• _Aim of the task_
The answer consists of the lines from the line holding "This screenshot has height=598, width=665." through the last line of the entries, retyped exactly, and nothing else. No pictures belong in it.

Stored records:
● ● ●

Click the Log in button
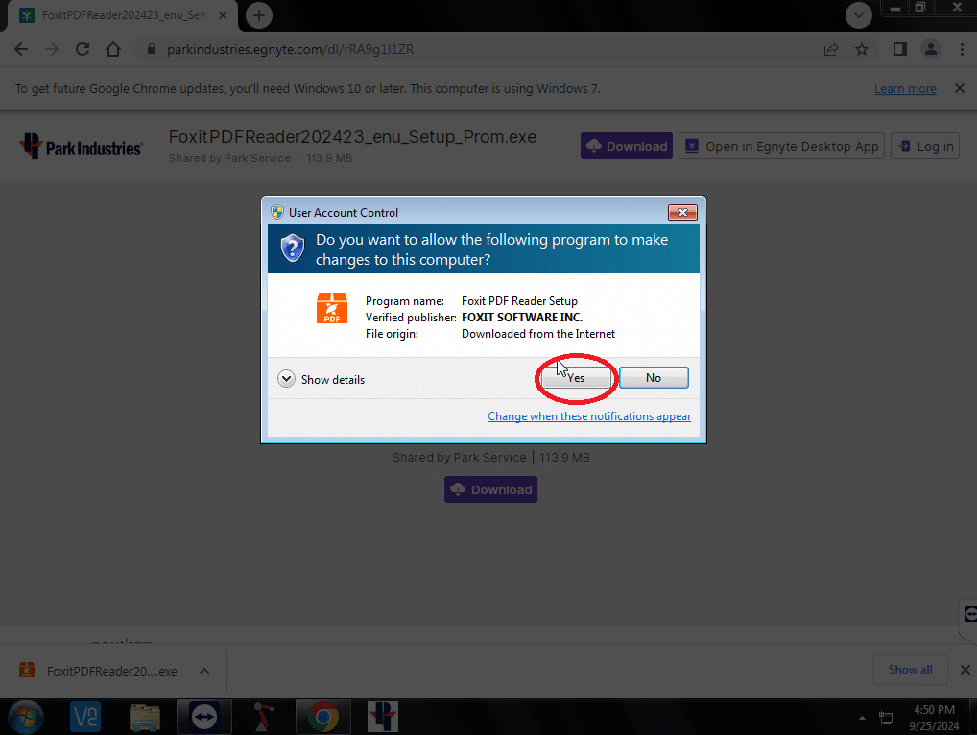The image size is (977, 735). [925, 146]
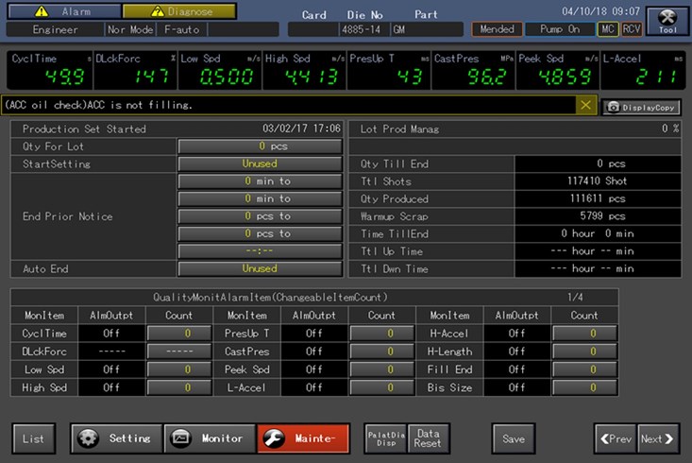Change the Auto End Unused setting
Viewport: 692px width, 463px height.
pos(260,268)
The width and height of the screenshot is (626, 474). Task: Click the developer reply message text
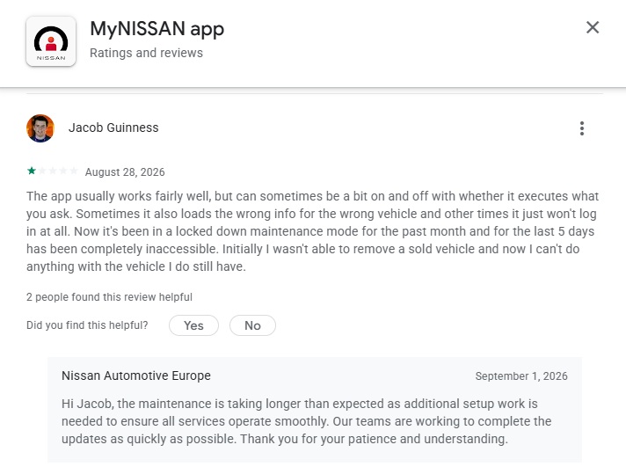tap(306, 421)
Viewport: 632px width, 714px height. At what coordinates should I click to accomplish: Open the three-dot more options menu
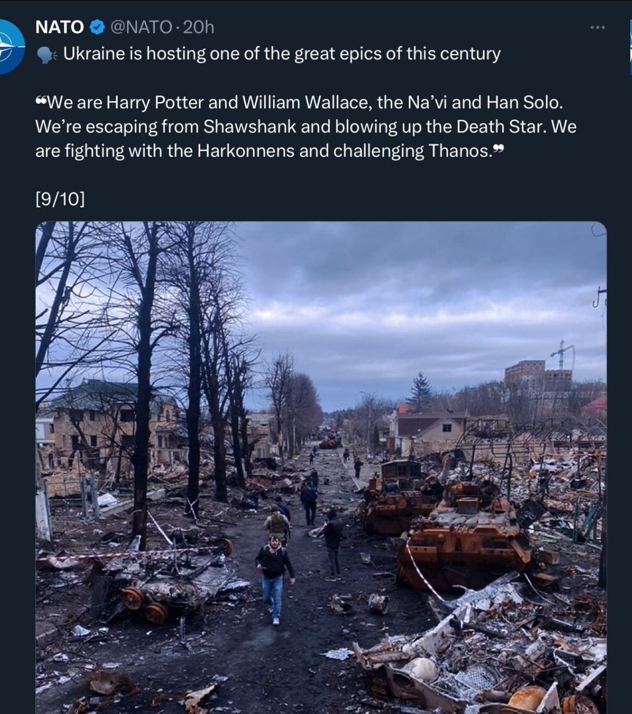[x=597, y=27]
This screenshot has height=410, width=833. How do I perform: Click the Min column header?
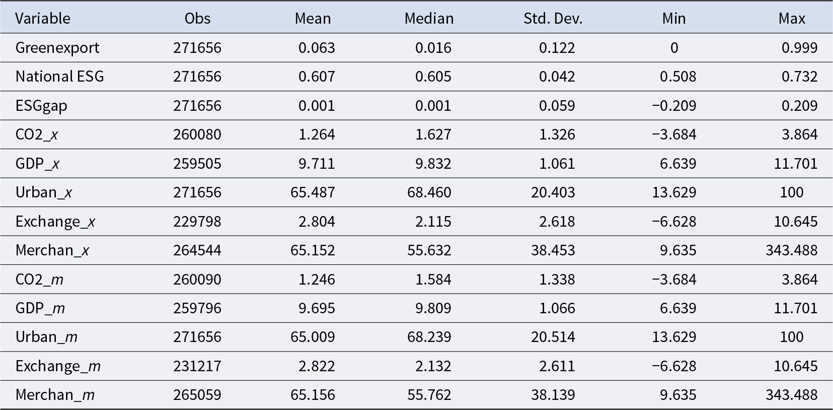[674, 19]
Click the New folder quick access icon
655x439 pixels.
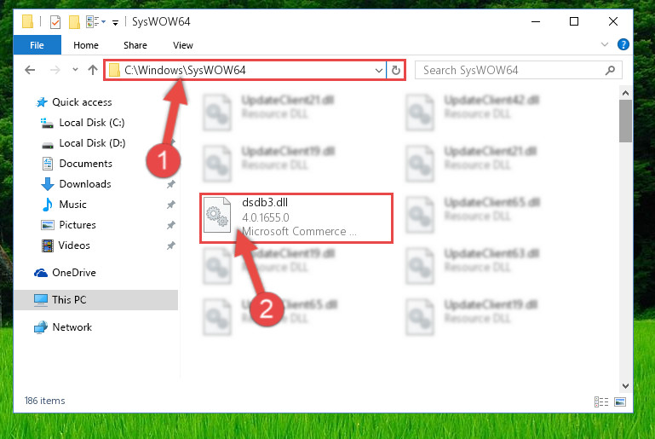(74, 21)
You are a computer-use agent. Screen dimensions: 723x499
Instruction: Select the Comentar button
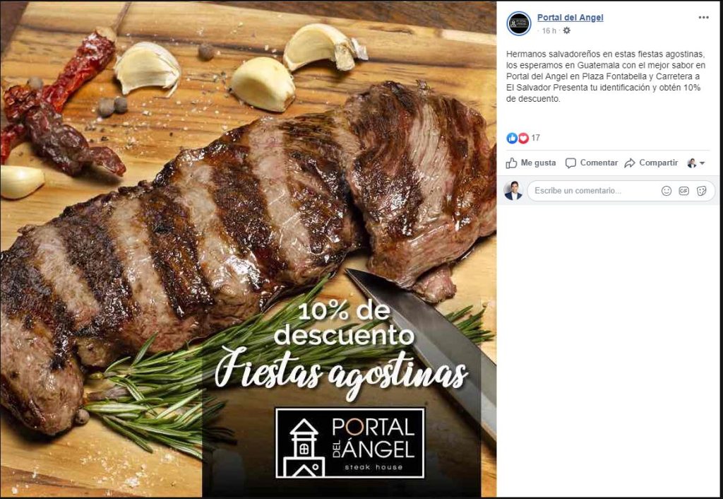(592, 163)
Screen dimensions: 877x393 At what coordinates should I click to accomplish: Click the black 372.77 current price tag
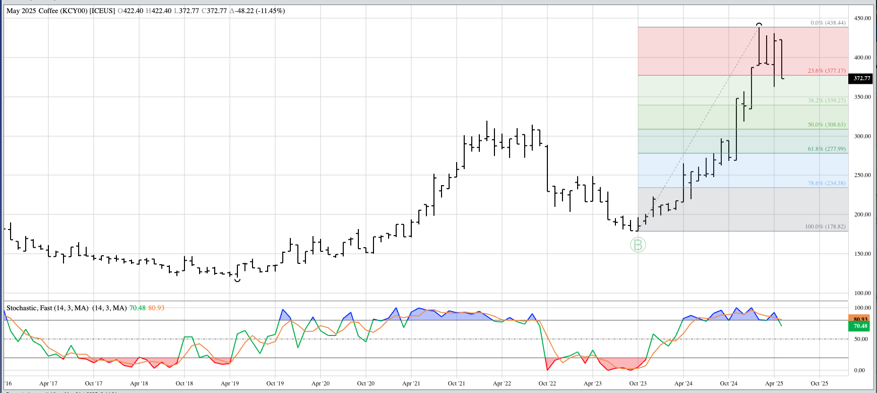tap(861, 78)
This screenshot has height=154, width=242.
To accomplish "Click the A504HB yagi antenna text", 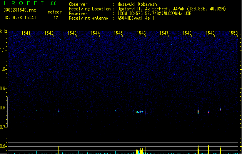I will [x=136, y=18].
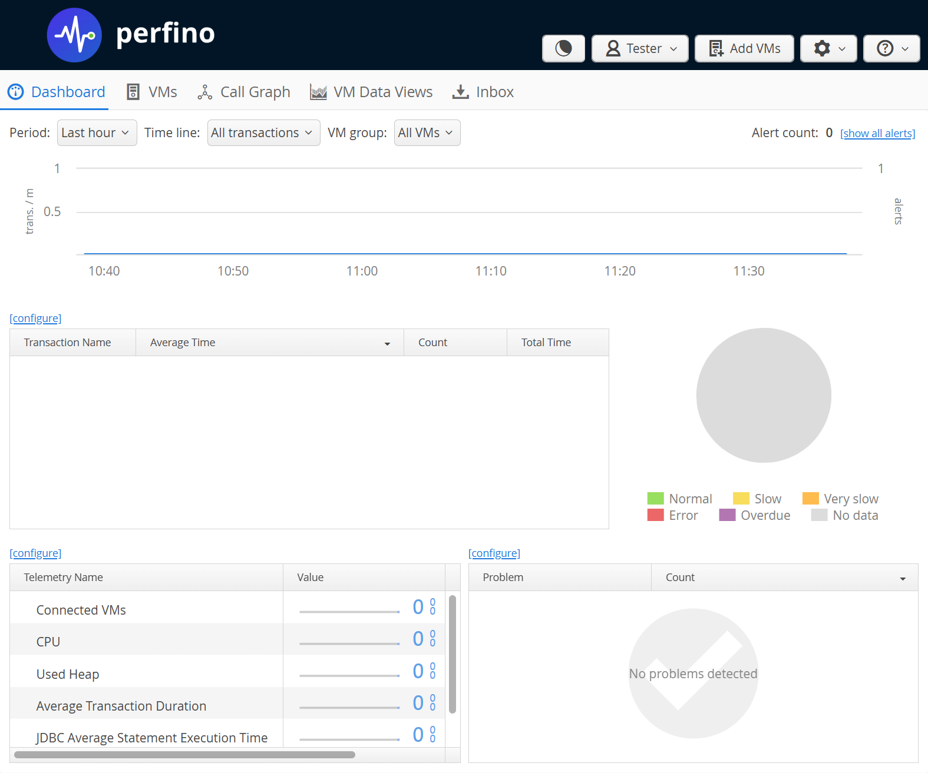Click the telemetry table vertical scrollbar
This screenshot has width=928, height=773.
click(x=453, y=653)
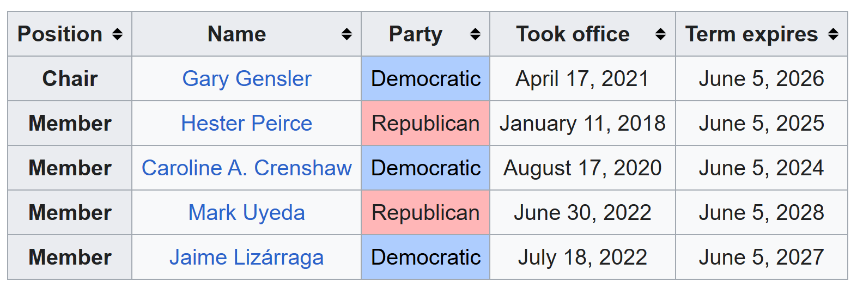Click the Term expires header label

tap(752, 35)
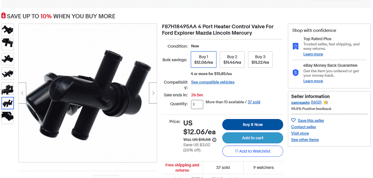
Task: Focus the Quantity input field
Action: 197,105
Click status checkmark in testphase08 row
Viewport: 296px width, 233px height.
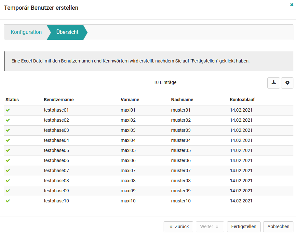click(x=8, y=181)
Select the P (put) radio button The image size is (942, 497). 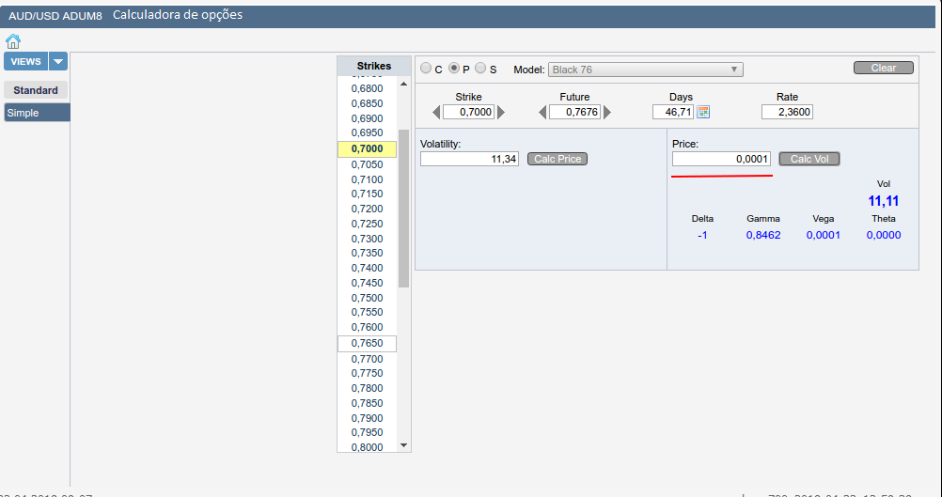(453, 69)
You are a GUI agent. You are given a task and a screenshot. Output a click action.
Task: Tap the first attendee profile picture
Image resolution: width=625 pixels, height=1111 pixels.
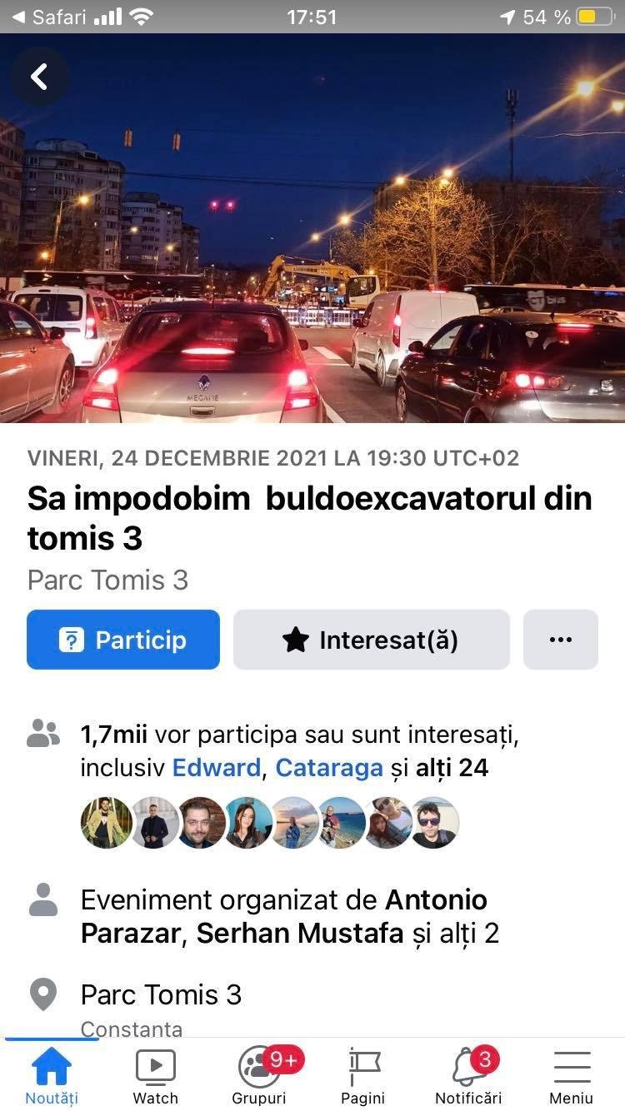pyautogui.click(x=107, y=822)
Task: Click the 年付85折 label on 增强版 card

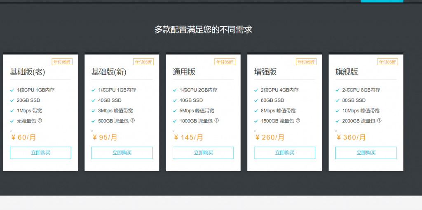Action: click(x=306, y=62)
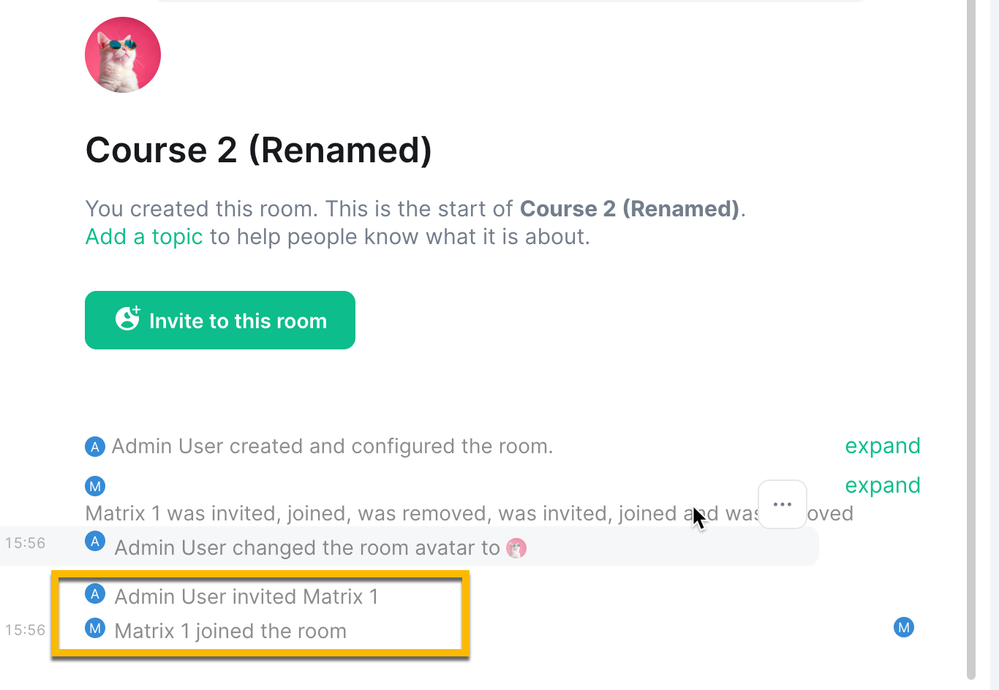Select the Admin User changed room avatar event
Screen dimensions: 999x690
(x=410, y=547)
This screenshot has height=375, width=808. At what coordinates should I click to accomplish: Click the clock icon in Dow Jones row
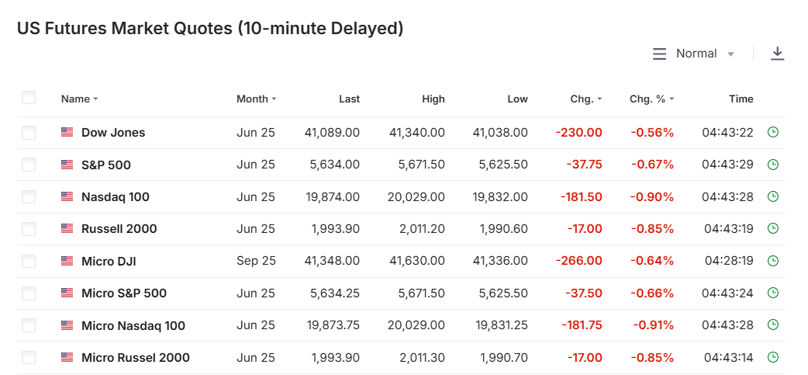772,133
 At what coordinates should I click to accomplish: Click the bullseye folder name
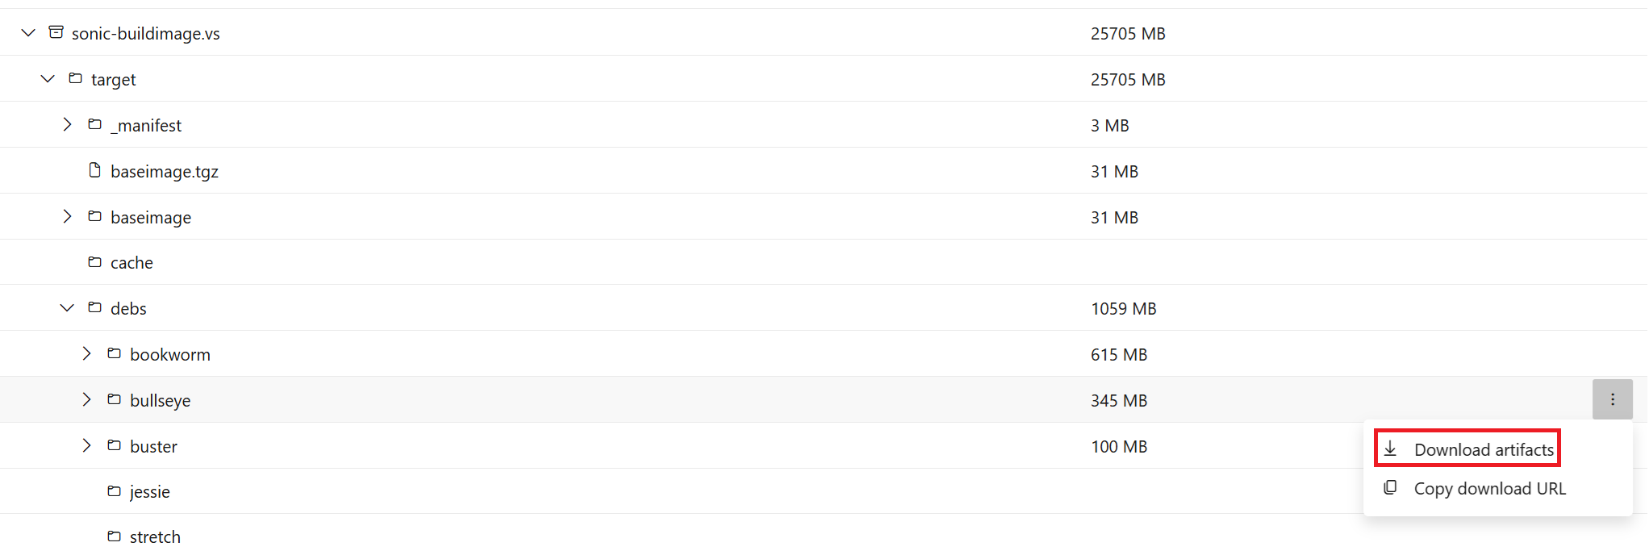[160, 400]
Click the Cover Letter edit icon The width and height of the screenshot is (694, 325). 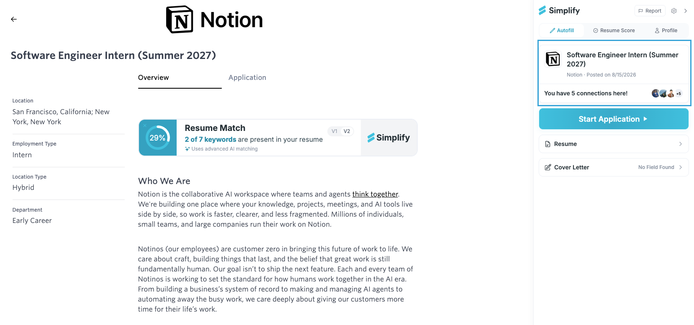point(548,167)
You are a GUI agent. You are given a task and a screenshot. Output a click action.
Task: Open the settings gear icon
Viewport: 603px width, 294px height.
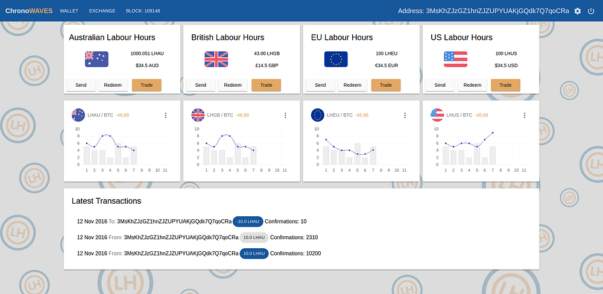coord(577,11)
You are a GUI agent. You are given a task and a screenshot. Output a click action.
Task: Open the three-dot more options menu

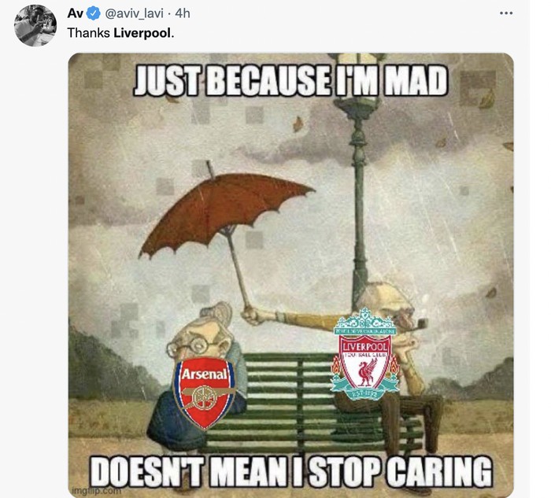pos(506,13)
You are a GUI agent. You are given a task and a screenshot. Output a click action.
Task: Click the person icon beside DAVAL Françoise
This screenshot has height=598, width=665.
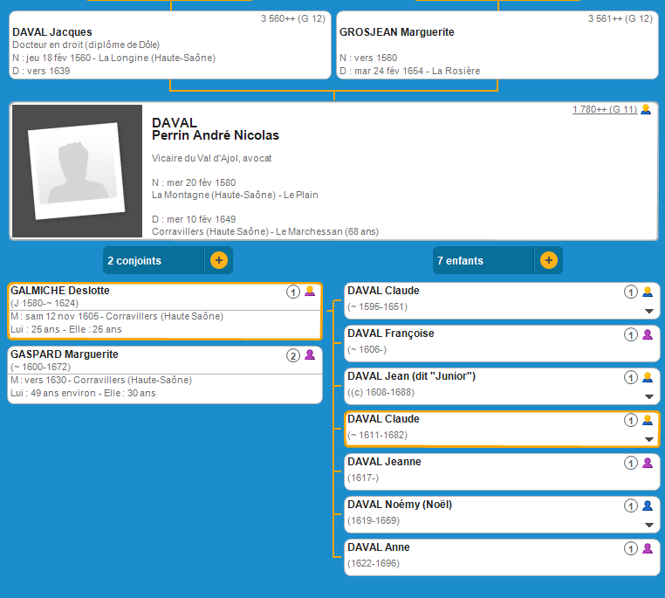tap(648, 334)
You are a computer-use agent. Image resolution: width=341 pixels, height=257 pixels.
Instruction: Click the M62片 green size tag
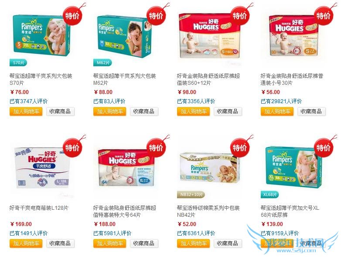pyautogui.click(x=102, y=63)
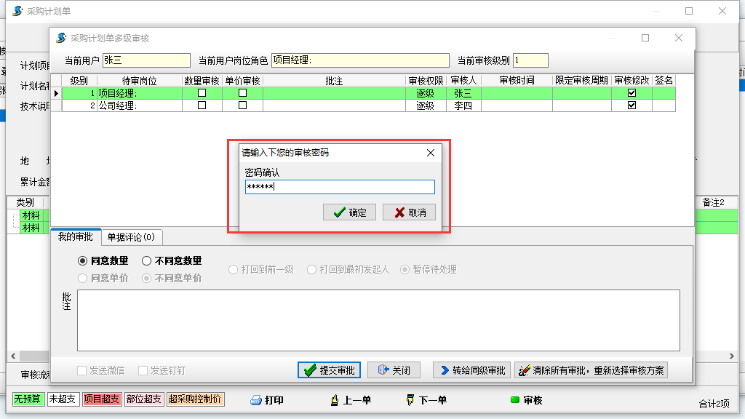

● ● ●

• _Response to this task_
This screenshot has height=598, width=665.
tap(648, 334)
You are a computer-use agent. Image resolution: width=341 pixels, height=257 pixels.
Instruction: Click the M62片 green size tag
pyautogui.click(x=102, y=63)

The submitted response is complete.